I am strongly in favor of taxes on the wealthy. After all, the Constitution explicitly requires that our tax system be progressive, and therefore bearing more heavily on the wealthy. Several members of the Senate, including my friend and counterpart, incoming Senate Ways and Means Chair Sherwin Gatchalian, and my fellow Bicolano, Senator Robin Padilla, have voiced his reservations on wealth taxes, so this policy priority will move.

The matter is not the principle, but the practice. How can we impose taxes on wealth without inducing capital flight or in a way that really makes the rich pay?

The classic problem for tax systems in a globalized environment is that financial assets are very mobile, taxpayers can move from one country to another, and tax jurisdictions remain limited to their territorial coverage. So, if we will tax high net worth individuals based on their financial wealth, that will induce three things. Either the rich (individuals or corporations) move completely from the Philippines to more tax-friendly jurisdictions; or they move their financial assets away from the Philippines; or they structure their wealth-generating businesses in a way that profits are booked elsewhere rather than in the Philippines.

These are very convenient for wealthy people, especially since our bank secrecy laws have not been relaxed, we are not yet unable to implement Automatic Exchange of Information (AEOI) for tax purposes with other tax jurisdictions, and we do not have a strong transfer pricing enforcement system.

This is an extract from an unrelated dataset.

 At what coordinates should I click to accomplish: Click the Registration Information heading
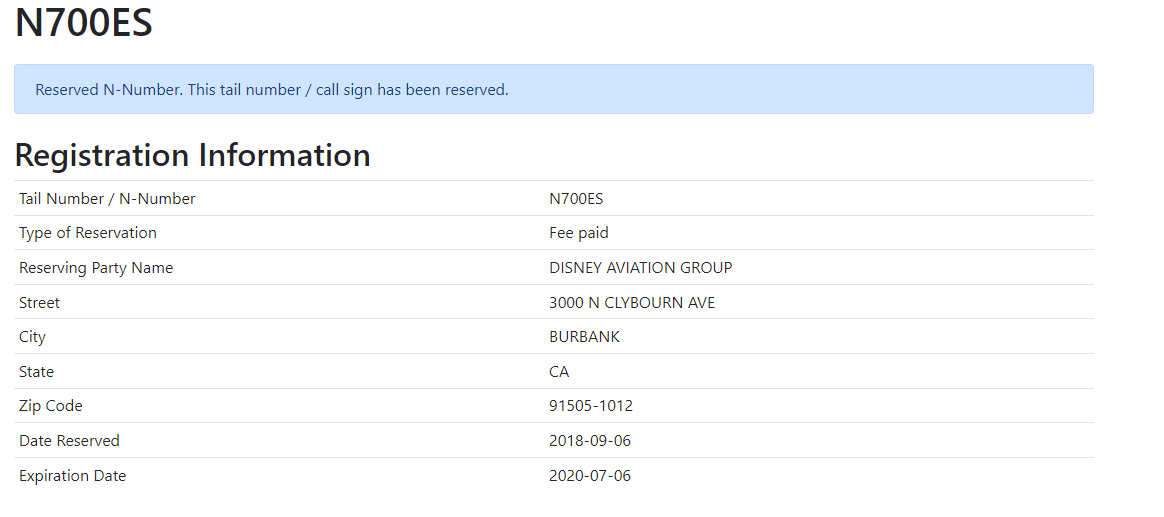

The best way to tax the wealthy is either through their immovable wealth (land), or through their conspicuous consumption. For the first manner, we need to find ways to properly value and tax high-value land through the Real Property Valuation and Assessment Reform Act. At the same time, we need to balance the impacts on smaller landowners. I will be proposing amendments to that bill that will provide relief to agricultural landowners while taxing high-value land in the proper time. That will also incentivize their use, since high-value land should be induced to generate an income to meet its tax obligations.

On the second manner, we need to expand the non-essential goods tax under Section 50 of the tax code, and expand it to other obvious luxury items such as luxury watches, expensive bags, and high fashion. We can also raise the rate from 20% to 25%. The luxury goods market in the Philippines is P71 billion in revenues annually. That should raise between P12 to 18 billion annually. Removing the excise tax exemption on pickup trucks and the tax discount on expensive hybrid cars, is also something I am looking at.

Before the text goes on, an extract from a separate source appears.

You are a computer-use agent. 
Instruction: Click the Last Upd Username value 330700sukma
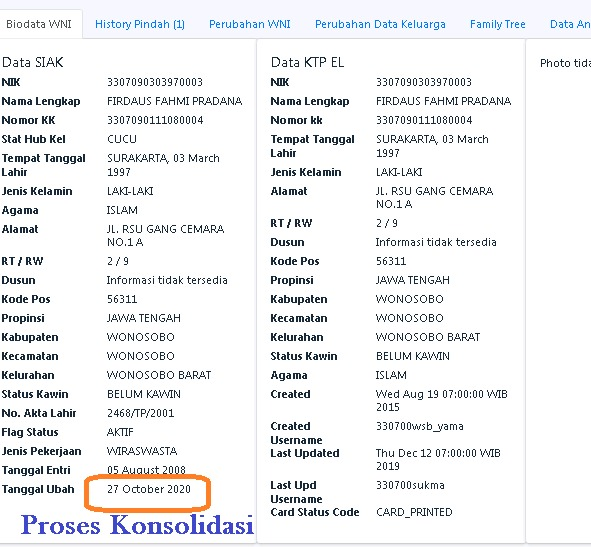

On income, there may be room to adjust the top marginal tax rate to 40% for those earning above P15 million, but given how easy it is to do compensation in the form of stock options and other non-cash methods, I suspect it will not yield very significant revenues.

I am skeptical about raising taxes on capital assets and financial wealth, because that is effectively a tax on investments. We need investments because they create jobs and provide the financing needed for private infrastructure and services. So, wealth taxes with these assets as the base might hurt the economy.

I am studying the effective tax rate on aggregate wealth that taxes on immovable wealth and on luxury consumption will yield. The aim is close to 1-2% of aggregate wealth as the more direct proposals want. If we reach that number, then it wouldn’t if the cat is black or white so long as it catches mice.